The US just kicked the legs out from under EU-US data transfers
Yesterday, the US Supreme Court ruled, in Trump v. Slaughter (what a name), that the FTC (Federal Trade Commission) was never really independent after all. That means the President can fire its commissioners as he pleases.
You might think “Americans arguing among themselves again, who cares?” Except that the entire legal mechanism that lets your data flow from the EU to the US is bolted to the concept of the FTC being independent. EU law requires independent oversight as the price of adequacy. EU adequacy decisions cite that fact 259 times as the basis for decisions – it’s load bearing.
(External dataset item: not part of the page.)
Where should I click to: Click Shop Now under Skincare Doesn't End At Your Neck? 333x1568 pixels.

Now that the load-bearing structure has been removed, the only reason the building is still standing is because no one has pushed on it yet. Max Schrems, the founder of NOYB and the man behind the previous transatlantic agreements getting struck down, already has his shoulder against the wall.
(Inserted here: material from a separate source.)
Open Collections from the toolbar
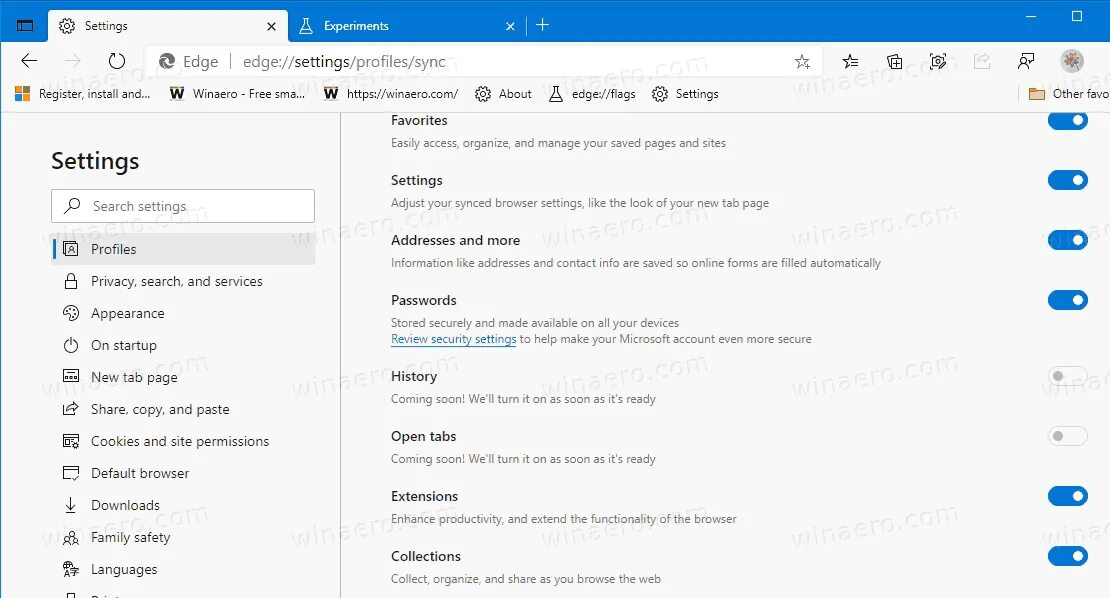 (894, 60)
This is the third round in this fight: Safe Harbour died in 2015, Privacy Shield died in 2020. Both from the same root cause: US surveillance law combined with a lack of independent oversight. The current framework was basically the same corpse in a new suit and now NOYB is preparing a fresh court challenge. And Brussels will probably act surprised again.
Nothing legally changes today. The adequacy decision stands until the Commission kills it or Europe's top court does. No Friday deadline. But if you're relying on the fallback paperwork – standard contract clauses or internal corporate rules – rather than adequacy itself, you're not off the hook either. They all leaned on the same now-fictional independence. So, whatever conclusion you reached is now sitting on sand.
What to actually do:
- Don't migrate anything in a panic. This plays out in years, not days.
- Make an inventory of where US-jurisdiction providers sit in your stack, including the sub-processors hiding under a European-flagged SaaS logo.
- Renewing a contract or onboarding something new? Weigh European-owned alternatives now, while you can choose calmly, rather than later when a ruling chooses for you.
- Got a transfer impact assessment on file? Give whoever owns it a heads up.
- Watch how fast (or slowly) the Commission responds. That tells you how much time you actually have
The lesson: stop building infrastructure on top of a promise that can be revoked by a court or a capricious president. "It's always worked out before" is less compliance strategy, and more countdown.